** Records for the task **
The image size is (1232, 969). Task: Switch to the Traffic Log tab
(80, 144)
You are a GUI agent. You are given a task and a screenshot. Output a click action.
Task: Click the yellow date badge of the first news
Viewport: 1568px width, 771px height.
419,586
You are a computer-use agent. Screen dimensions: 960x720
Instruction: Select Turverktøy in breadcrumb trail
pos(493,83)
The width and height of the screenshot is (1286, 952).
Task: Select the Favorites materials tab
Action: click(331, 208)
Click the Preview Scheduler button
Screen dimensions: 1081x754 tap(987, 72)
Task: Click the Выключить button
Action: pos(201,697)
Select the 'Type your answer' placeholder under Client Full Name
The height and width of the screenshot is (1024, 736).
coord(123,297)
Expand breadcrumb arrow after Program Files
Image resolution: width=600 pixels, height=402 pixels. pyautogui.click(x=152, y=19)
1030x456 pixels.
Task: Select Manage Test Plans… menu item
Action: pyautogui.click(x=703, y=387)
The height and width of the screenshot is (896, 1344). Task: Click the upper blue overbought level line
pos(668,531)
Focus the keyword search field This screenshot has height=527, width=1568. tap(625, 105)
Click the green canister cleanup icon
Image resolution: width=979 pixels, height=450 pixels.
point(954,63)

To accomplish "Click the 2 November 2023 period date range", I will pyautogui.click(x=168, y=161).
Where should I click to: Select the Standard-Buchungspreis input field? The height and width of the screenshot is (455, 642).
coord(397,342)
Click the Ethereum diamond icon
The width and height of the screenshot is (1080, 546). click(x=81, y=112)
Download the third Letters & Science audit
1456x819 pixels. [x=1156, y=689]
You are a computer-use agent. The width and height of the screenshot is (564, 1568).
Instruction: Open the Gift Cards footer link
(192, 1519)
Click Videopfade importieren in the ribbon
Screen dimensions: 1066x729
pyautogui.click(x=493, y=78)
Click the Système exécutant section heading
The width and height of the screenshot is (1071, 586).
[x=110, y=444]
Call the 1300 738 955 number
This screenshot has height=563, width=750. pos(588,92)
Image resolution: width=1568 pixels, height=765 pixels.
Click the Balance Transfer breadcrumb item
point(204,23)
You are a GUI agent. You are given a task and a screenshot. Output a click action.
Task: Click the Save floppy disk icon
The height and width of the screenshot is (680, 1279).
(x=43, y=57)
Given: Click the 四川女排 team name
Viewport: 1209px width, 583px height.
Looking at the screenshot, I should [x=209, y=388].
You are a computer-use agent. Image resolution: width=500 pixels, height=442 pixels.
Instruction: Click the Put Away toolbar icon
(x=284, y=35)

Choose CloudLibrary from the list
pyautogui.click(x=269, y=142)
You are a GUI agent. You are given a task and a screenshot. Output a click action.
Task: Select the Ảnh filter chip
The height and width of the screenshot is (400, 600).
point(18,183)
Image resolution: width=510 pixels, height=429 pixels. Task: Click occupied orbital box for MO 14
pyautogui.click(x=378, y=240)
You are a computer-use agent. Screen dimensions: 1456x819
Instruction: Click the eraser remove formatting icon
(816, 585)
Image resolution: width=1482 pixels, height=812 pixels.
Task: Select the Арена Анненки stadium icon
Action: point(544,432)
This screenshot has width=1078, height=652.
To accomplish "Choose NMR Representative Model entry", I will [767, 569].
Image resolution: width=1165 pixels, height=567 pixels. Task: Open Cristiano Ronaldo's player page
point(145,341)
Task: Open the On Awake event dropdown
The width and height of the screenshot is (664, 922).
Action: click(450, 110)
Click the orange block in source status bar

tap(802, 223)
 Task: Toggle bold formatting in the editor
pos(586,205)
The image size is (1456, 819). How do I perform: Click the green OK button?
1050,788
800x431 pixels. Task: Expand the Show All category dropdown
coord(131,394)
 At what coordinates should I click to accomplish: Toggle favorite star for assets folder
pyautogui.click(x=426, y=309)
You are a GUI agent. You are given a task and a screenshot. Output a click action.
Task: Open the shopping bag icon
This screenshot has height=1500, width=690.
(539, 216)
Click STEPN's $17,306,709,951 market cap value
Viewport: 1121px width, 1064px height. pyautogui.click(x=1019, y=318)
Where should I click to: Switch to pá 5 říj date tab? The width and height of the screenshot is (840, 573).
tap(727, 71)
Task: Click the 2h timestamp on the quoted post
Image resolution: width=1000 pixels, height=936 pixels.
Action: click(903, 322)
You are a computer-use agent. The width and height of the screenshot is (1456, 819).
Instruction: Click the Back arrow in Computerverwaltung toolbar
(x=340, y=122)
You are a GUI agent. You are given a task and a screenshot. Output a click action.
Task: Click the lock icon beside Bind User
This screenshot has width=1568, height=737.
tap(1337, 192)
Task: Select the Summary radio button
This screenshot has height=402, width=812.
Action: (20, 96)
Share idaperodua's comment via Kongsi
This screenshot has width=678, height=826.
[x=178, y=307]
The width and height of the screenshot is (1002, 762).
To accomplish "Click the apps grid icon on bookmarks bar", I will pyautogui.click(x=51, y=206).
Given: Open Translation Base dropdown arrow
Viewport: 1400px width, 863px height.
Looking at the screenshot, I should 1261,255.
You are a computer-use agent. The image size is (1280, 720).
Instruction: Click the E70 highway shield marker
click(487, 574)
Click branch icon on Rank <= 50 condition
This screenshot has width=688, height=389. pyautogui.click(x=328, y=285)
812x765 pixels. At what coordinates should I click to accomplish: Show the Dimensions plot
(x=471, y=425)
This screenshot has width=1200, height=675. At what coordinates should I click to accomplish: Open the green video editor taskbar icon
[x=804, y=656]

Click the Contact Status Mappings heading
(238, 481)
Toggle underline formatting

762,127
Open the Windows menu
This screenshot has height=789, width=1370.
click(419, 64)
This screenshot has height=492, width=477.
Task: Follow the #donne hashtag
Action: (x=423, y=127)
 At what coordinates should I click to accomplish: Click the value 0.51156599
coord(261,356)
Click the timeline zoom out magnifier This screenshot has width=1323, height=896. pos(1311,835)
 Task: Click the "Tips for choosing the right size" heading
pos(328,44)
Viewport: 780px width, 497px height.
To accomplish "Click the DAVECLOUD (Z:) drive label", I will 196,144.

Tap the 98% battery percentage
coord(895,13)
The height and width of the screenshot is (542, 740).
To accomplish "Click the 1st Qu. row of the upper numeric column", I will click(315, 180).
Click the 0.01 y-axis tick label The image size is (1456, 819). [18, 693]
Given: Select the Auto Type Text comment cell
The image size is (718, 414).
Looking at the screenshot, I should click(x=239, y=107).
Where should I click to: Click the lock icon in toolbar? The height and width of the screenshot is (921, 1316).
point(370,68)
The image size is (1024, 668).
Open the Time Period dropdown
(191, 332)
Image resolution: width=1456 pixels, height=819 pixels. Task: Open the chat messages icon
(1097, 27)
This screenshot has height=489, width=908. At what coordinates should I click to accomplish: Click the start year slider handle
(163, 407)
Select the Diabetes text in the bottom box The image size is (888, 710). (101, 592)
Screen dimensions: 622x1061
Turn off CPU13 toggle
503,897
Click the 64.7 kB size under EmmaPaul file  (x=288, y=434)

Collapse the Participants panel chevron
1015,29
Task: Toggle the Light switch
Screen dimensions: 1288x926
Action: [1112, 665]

** Written exercise **
Can you copy the data above, from the line with "This screenshot has width=1200, height=675." to the line with "Looking at the screenshot, I should click(x=239, y=107).", leaving every line unchanged?

** Response for this exercise **
This screenshot has width=1200, height=675. At what coordinates should I click to accomplish: Open the green video editor taskbar icon
[x=804, y=656]

Click the Contact Status Mappings heading
(238, 481)
Toggle underline formatting

762,127
Open the Windows menu
This screenshot has height=789, width=1370.
click(419, 64)
This screenshot has height=492, width=477.
Task: Follow the #donne hashtag
Action: (x=423, y=127)
 At what coordinates should I click to accomplish: Click the value 0.51156599
coord(261,356)
Click the timeline zoom out magnifier This screenshot has width=1323, height=896. pos(1311,835)
 Task: Click the "Tips for choosing the right size" heading
pos(328,44)
Viewport: 780px width, 497px height.
To accomplish "Click the DAVECLOUD (Z:) drive label", I will 196,144.

Tap the 98% battery percentage
coord(895,13)
The height and width of the screenshot is (542, 740).
To accomplish "Click the 1st Qu. row of the upper numeric column", I will click(315, 180).
Click the 0.01 y-axis tick label The image size is (1456, 819). [18, 693]
Given: Select the Auto Type Text comment cell
The image size is (718, 414).
Looking at the screenshot, I should click(x=239, y=107).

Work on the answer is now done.